═══ Records supplied

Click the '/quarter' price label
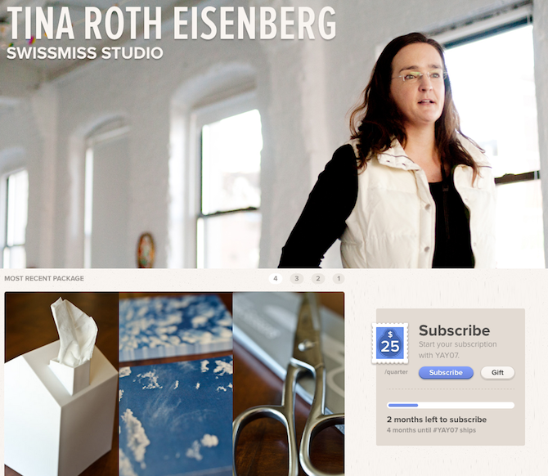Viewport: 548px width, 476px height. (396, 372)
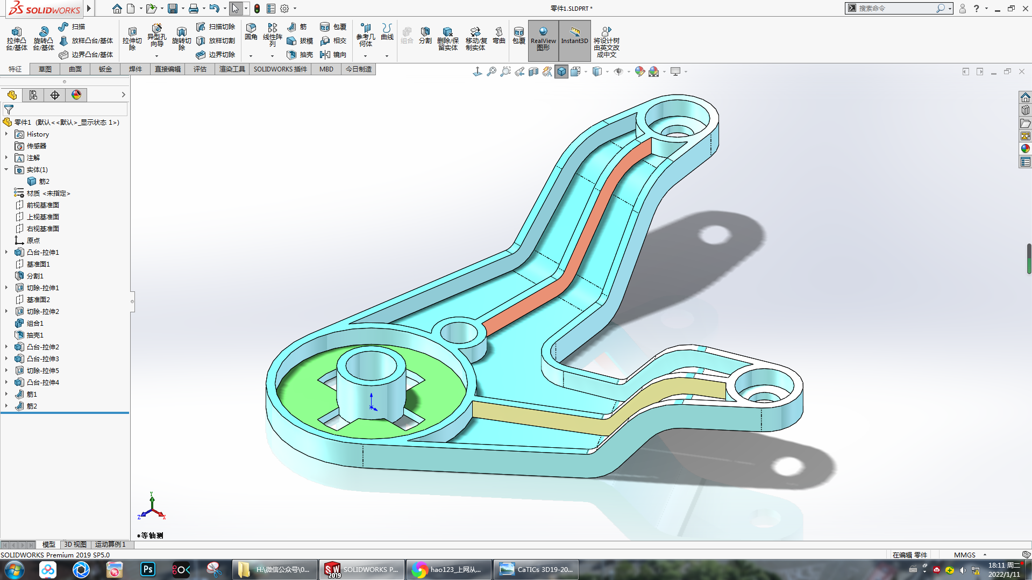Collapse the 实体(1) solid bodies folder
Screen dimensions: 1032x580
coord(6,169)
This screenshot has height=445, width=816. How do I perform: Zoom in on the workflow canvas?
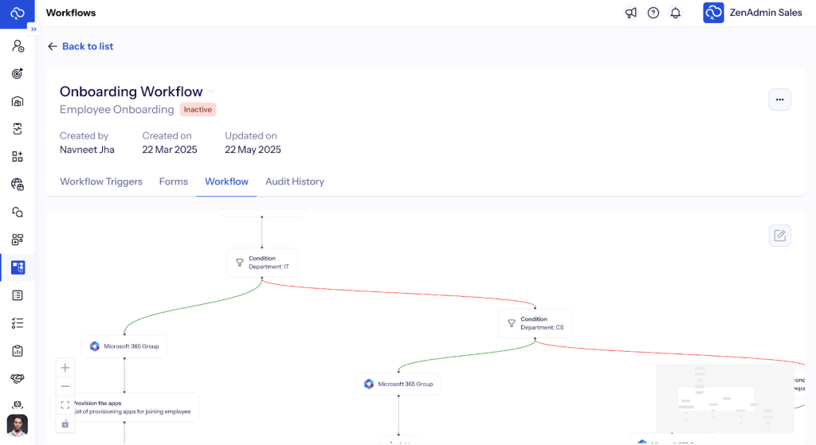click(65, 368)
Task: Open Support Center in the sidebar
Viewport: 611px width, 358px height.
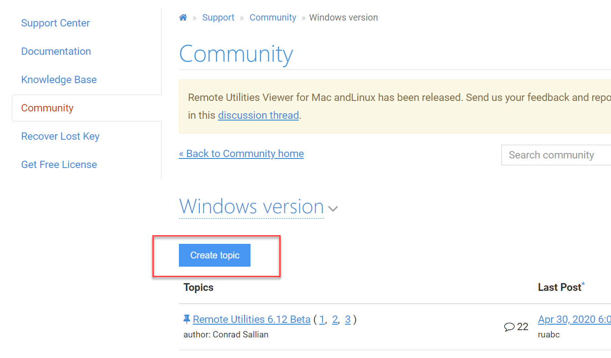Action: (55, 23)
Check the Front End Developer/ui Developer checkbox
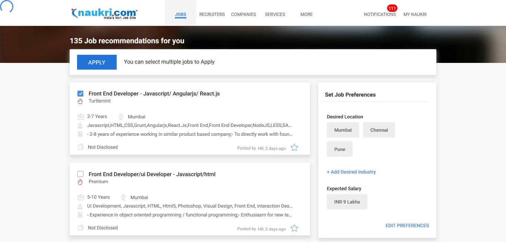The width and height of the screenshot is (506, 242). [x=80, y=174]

══════
═══ Records supplied

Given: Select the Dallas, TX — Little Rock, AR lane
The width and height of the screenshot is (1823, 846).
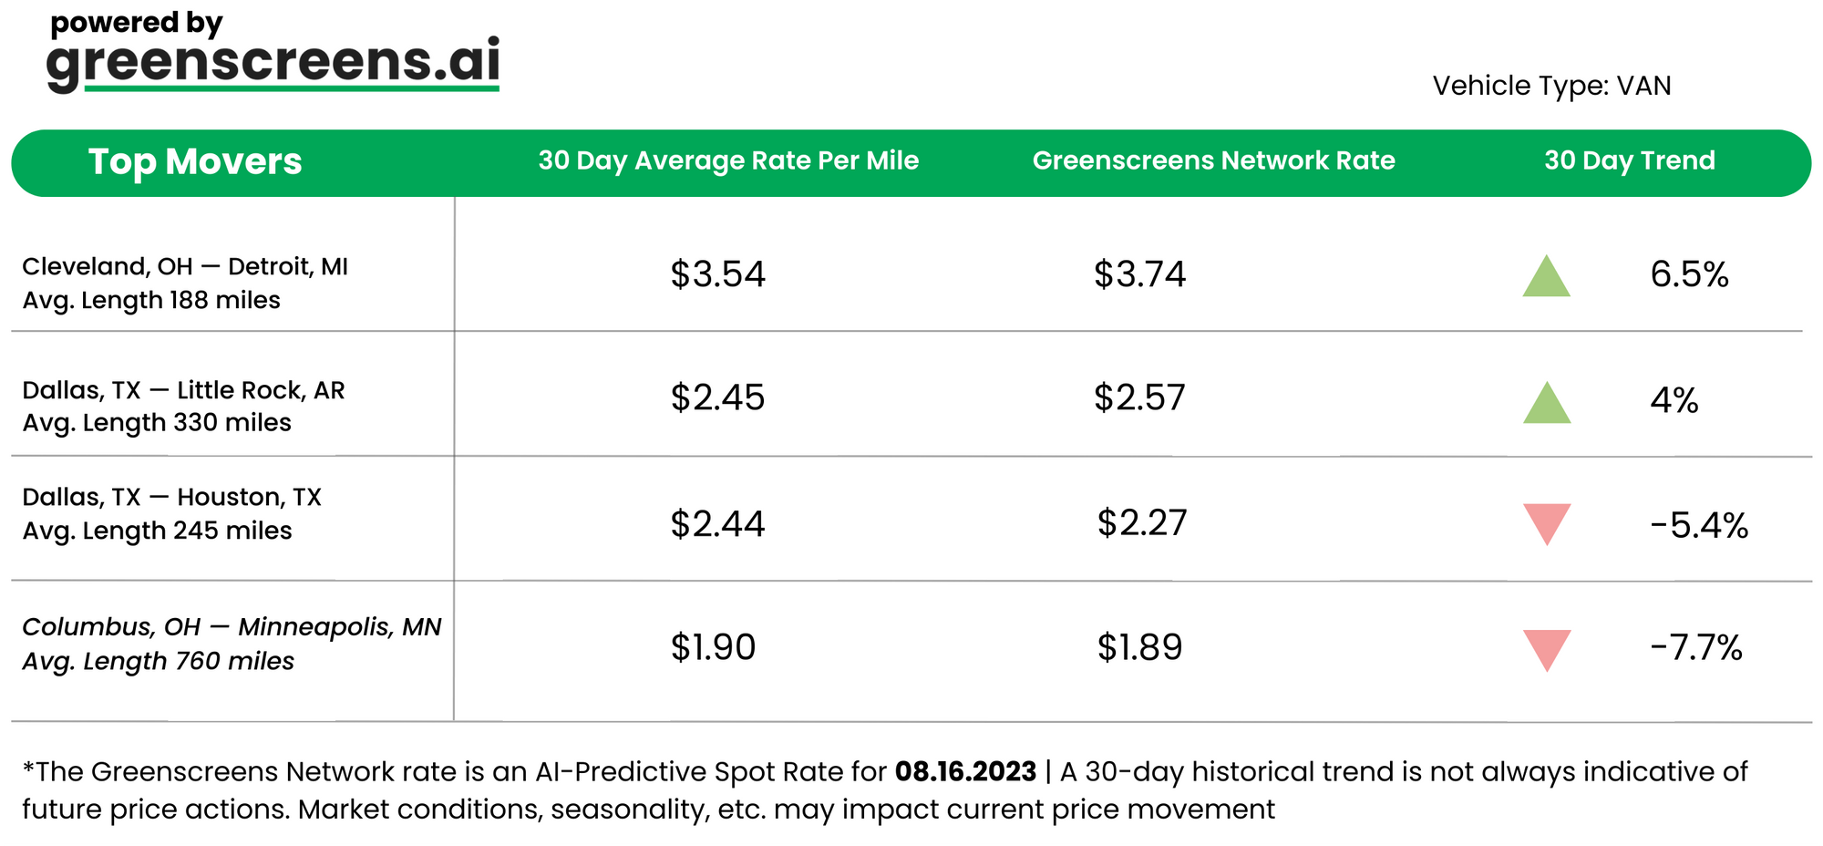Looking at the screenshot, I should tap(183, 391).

══════
═══ Records supplied

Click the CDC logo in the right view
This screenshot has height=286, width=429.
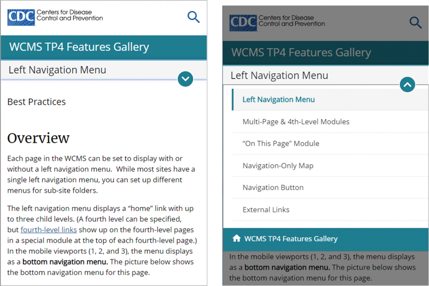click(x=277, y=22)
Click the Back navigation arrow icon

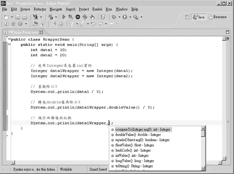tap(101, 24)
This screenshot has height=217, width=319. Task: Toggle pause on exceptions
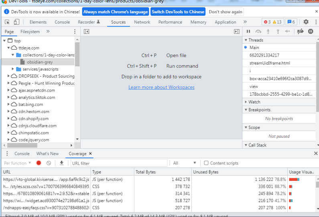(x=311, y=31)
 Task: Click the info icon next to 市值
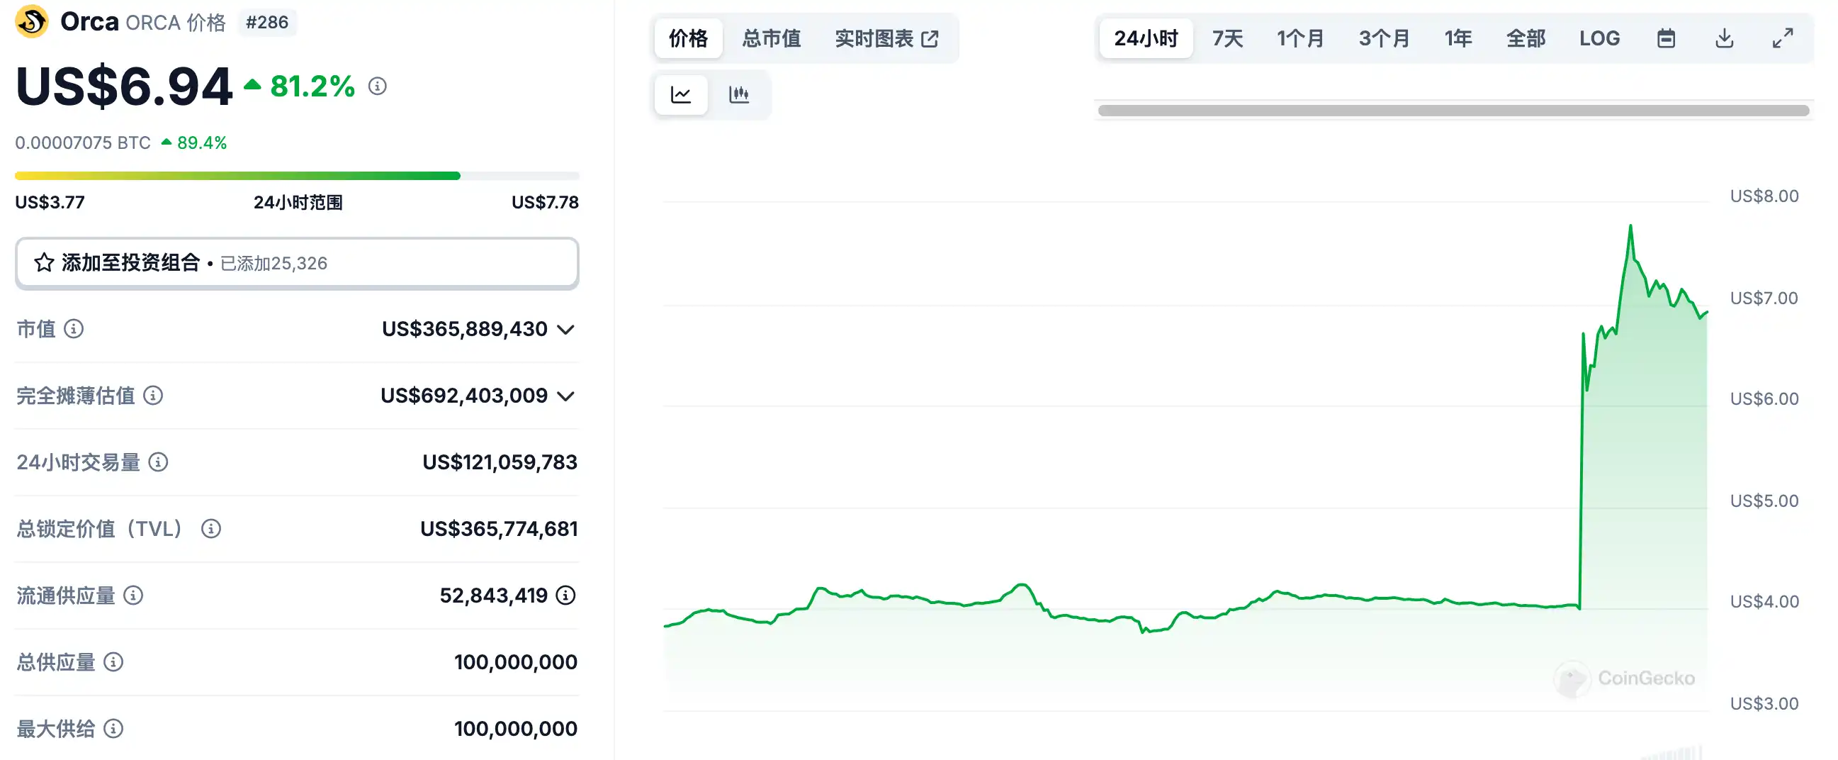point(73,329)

══════

— Your assignment —
Would you transcribe the lines above exactly, going from the line bearing "Click the '/quarter' price label" through the line bearing "Task: Open Support Center in the sidebar", and drop the pictures from the copy?

— Response box —
Click the '/quarter' price label
Viewport: 548px width, 476px height. (396, 372)
Collapse the 实体(1) solid bodies folder
Screen dimensions: 1032x580
coord(6,169)
This screenshot has height=445, width=816. How do I perform: Zoom in on the workflow canvas?
click(65, 368)
Task: Open Support Center in the sidebar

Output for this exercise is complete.